» Records provided:
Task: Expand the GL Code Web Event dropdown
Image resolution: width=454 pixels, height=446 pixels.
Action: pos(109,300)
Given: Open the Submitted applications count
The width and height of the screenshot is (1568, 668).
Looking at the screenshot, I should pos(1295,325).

---

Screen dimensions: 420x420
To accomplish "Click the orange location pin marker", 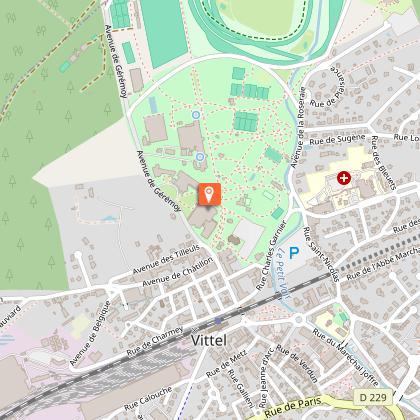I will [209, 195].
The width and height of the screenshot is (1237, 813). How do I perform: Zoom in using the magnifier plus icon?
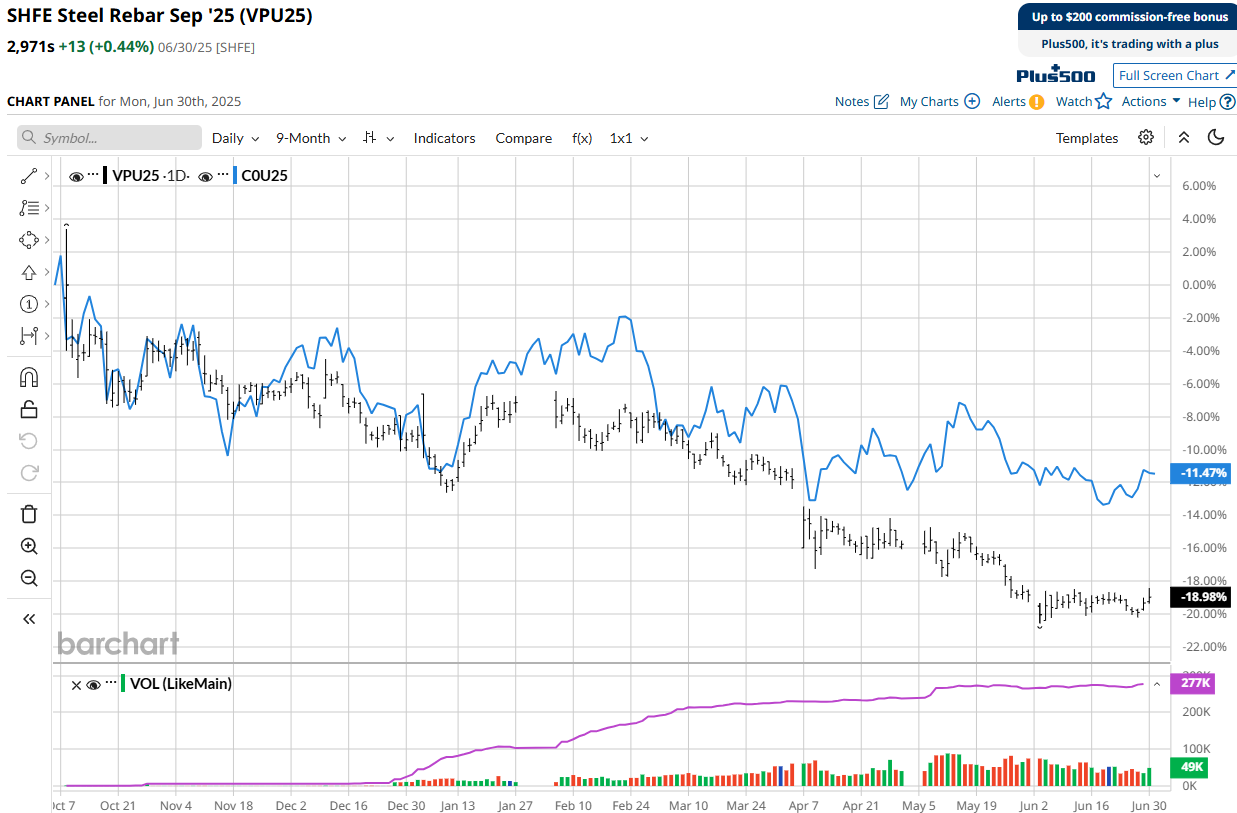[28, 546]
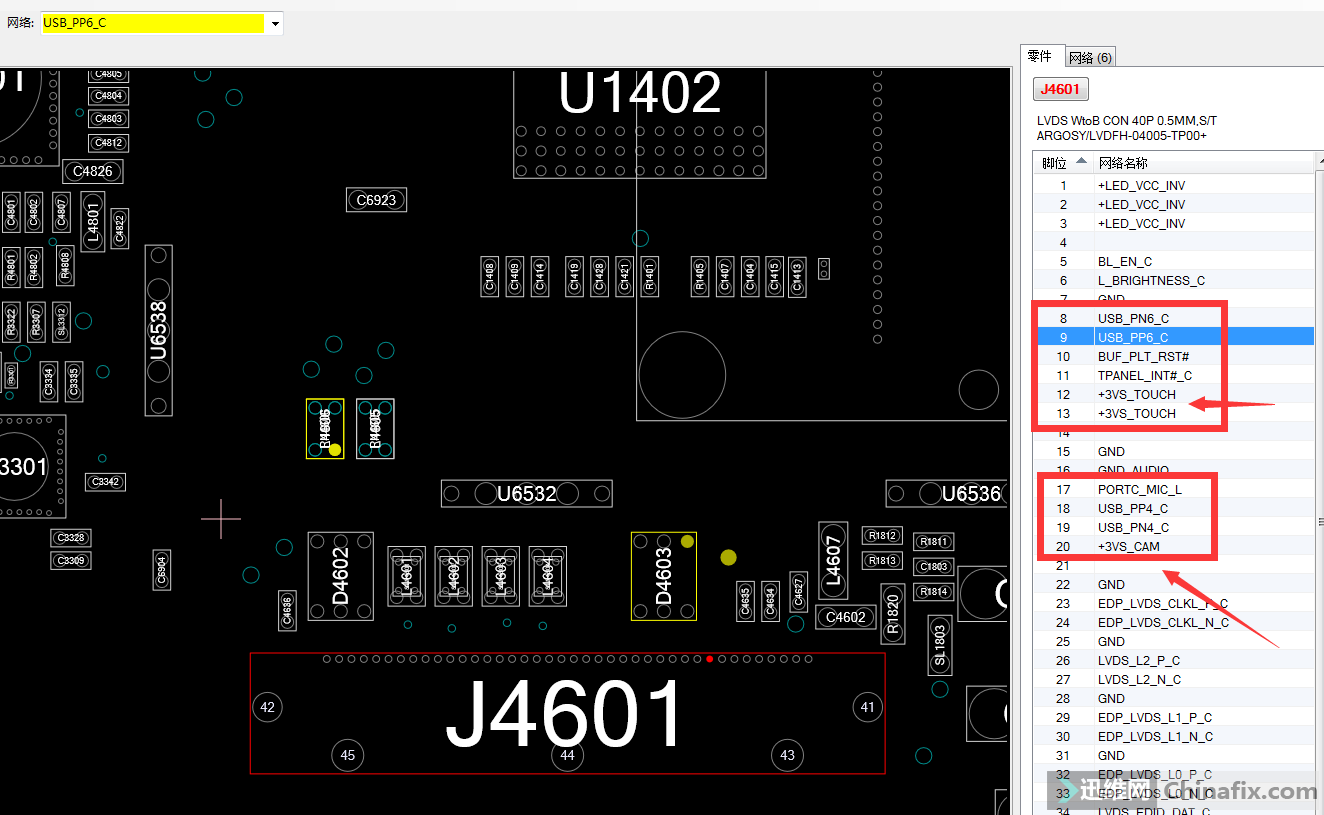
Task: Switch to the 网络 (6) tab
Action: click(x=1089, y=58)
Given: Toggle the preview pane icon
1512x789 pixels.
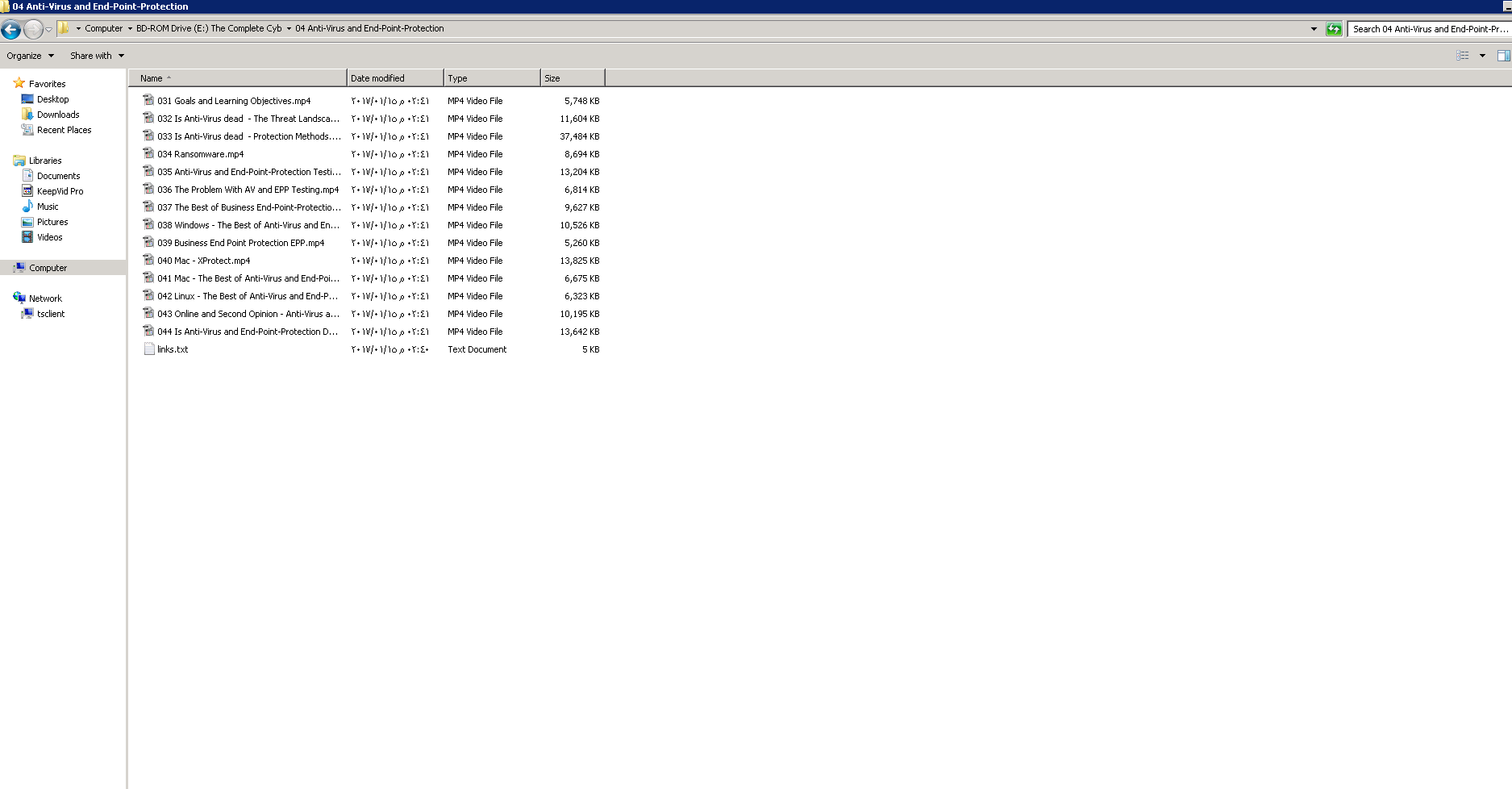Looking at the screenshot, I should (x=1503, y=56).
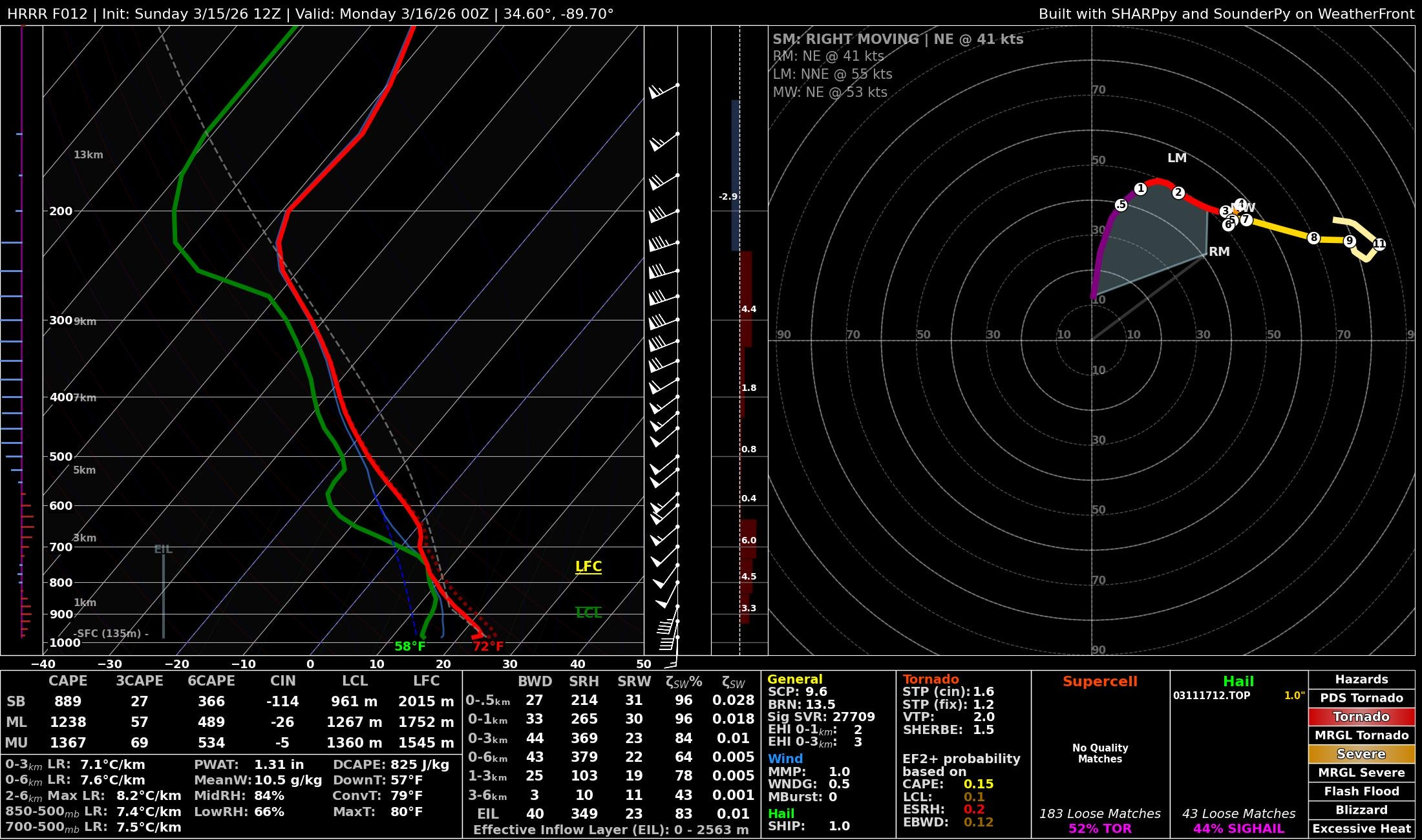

...

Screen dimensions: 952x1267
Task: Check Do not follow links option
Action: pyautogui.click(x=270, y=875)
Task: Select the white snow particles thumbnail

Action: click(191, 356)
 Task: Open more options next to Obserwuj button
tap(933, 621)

» Task requirements: Format as a Markdown table with columns Row and Line the records beginning at the line containing "Task: Select the" and stopping after the line containing "tap(933, 621)", both included, skipping blank lines.

» Full answer:
| Row | Line |
|---|---|
| 1 | Task: Select the white snow particles thumbnail |
| 2 | Action: click(191, 356) |
| 3 |  Task: Open more options next to Obserwuj button |
| 4 | tap(933, 621) |